Changes: P5 for Webber, P6 for Alonso, P7 for Button.
Alternative standings (actual standings):
1. Lewis Hamilton 177pts (117)
2. Sebastian Vettel 160pts (122)
3. Mark Webber 138pts (124)
4. Fernando Alonso 137pts (164)
5. Romain Grosjean 100pts (76)
6. Kimi Räikkönen 90pts (116)
7. Jenson Button 66pts (76)
8. Michael Schumacher 62pts (29)
9. Nico Rosberg 59pts (75)
In conclusion I
* Lewis Hamilton lost a net 60 points due to mechanical failures and other misfortune.
* Sebastian Vettel lost a net 38 points due to mechanical failures and other misfortune.
* Michael Schumacher lost a net 32 points due to mechanical failures and other misfortune.
* Romain Grosjean lost a net 24 points due to mechanical failures and other misfortune.
* Mark Webber lost a net 14 points due to mechanical failures and other misfortune.
* Jenson Button gained a net 10 points due to mechanical failures and other misfortune from his other competitors.
* Nico Rosberg gained a net 16 points due to mechanical failures and other misfortune from his other competitors.
* Kimi Räikkönen gained a net 26 points due to mechanical failures and other misfortune from his other competitors.
* Fernando Alonso gained a net 27 points due to mechanical failures and other misfortune from his other competitors.
In conclusion II
* Rather than being in 4th, a distant 47 points beind Alonso, without mechanical failures and other misfortune Lewis Hamilton would have been leading the championship, 17 points ahead of Vettel.
* Rather than trailing Alonso by 42 points in 3rd, Sebastian Vettel would have been 2nd, just 17 points behind Hamilton.
* Mark Webber would have been one position lower, he would be closer to the championship leader, albeit a different one, with a 29 point gap in stead of a 40 point gap.
* Rather than leading Webber, Vettel and Hamilton by 40, 42 and 47 points, Fernando Alonso would be trailing the trio by 40, 23 and 1 point.
* In stead of having just 1/3rd of Rosberg’s points, Michael Schumacher would have been 3 points aheads of Rosberg.
* Romain Grosjean would not have been in 8th place to Kimi’s 5th, but in 5th place to Kimi’s 6th.
In conclusion III
Like we’ve seen with the 2010 championship, we see here that the results can be very skewed, and with that, our impression of a driver performing.
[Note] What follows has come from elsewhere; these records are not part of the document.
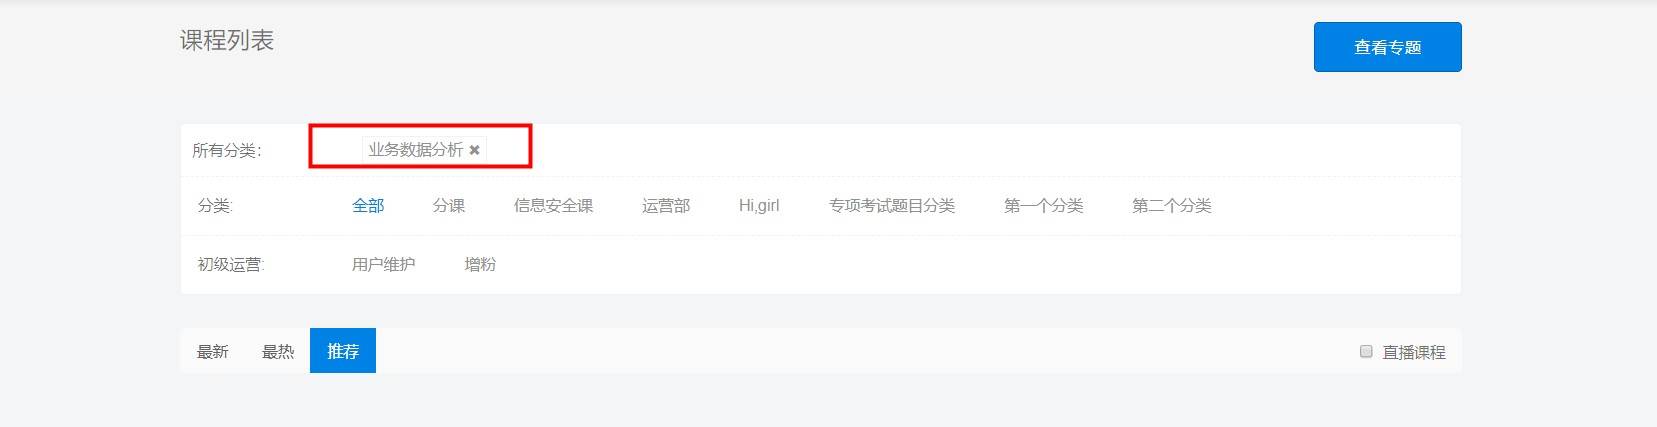Select the 全部 category filter
The image size is (1657, 427).
(x=368, y=206)
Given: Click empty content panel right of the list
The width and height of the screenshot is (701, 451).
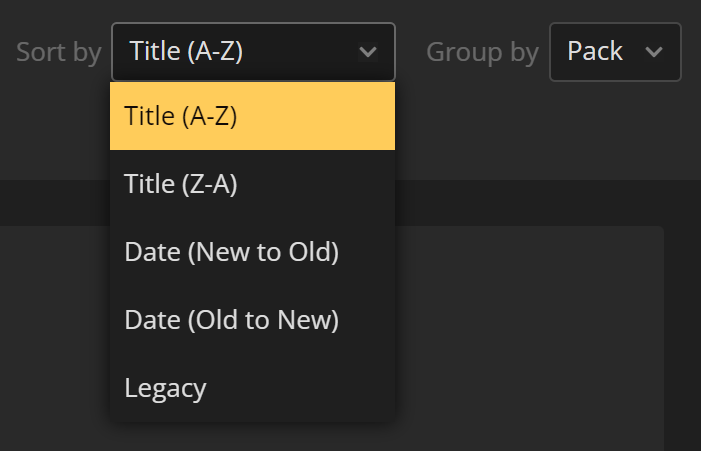Looking at the screenshot, I should tap(529, 338).
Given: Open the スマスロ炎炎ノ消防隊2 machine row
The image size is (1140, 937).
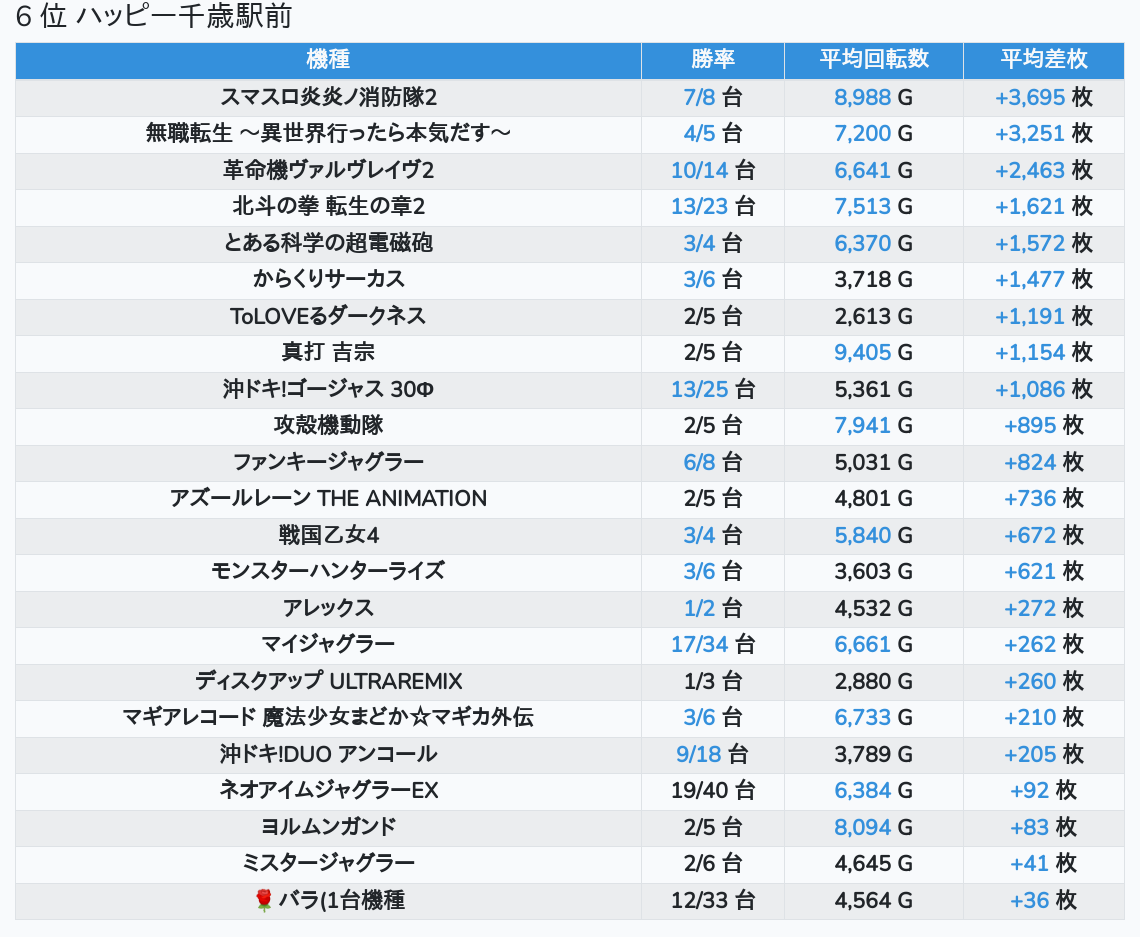Looking at the screenshot, I should (x=328, y=97).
Hamilton in the fastest car in a distant 4th place looks like underperforming, but look at the context and you see the kind of results you can expect of him. Same goes for Vettel, who is the only one to have been fighting for the top 6 in every race this year; take away the misfortune he had no control over, and he’s a close second in generally the 2nd-fastest car.
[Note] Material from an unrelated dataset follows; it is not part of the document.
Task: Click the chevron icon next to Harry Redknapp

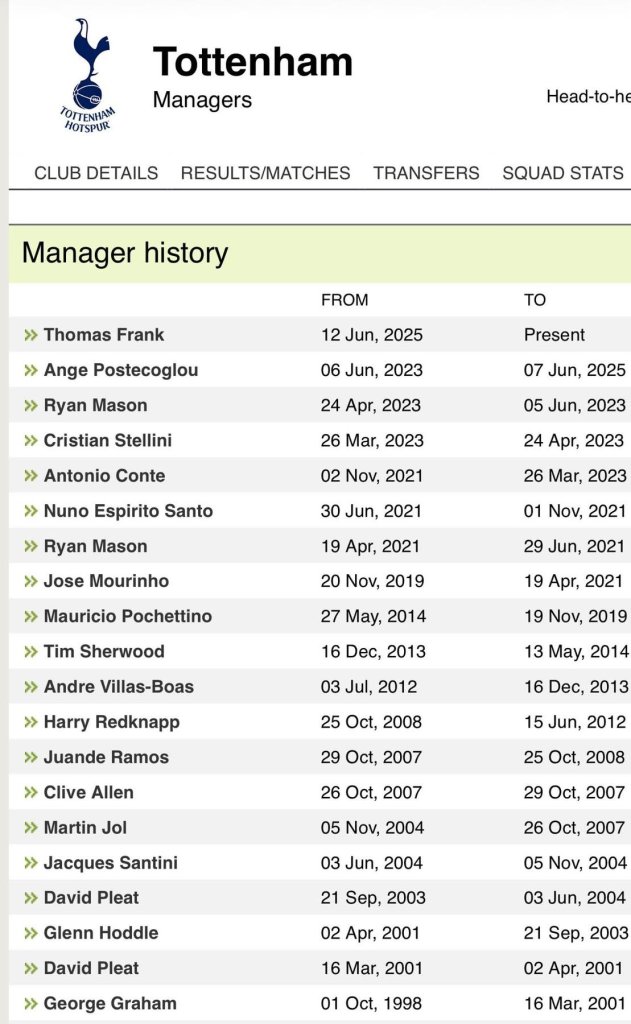Action: point(31,722)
It is also kind of funny to see Fernando being Fernando again; not perse blowing the competition out of the water on speed every weekend, but decisively picking up any points that his competitor’s lose. That’s worked for him amazingly in 2005, 2007 and 2010, and that’s the cool-headedness that has him leading the championship at this point. It does indicate however, that if McLaren and Red Bull get their game together, Vettel and Hamilton will be a more serious treat than most of us thought.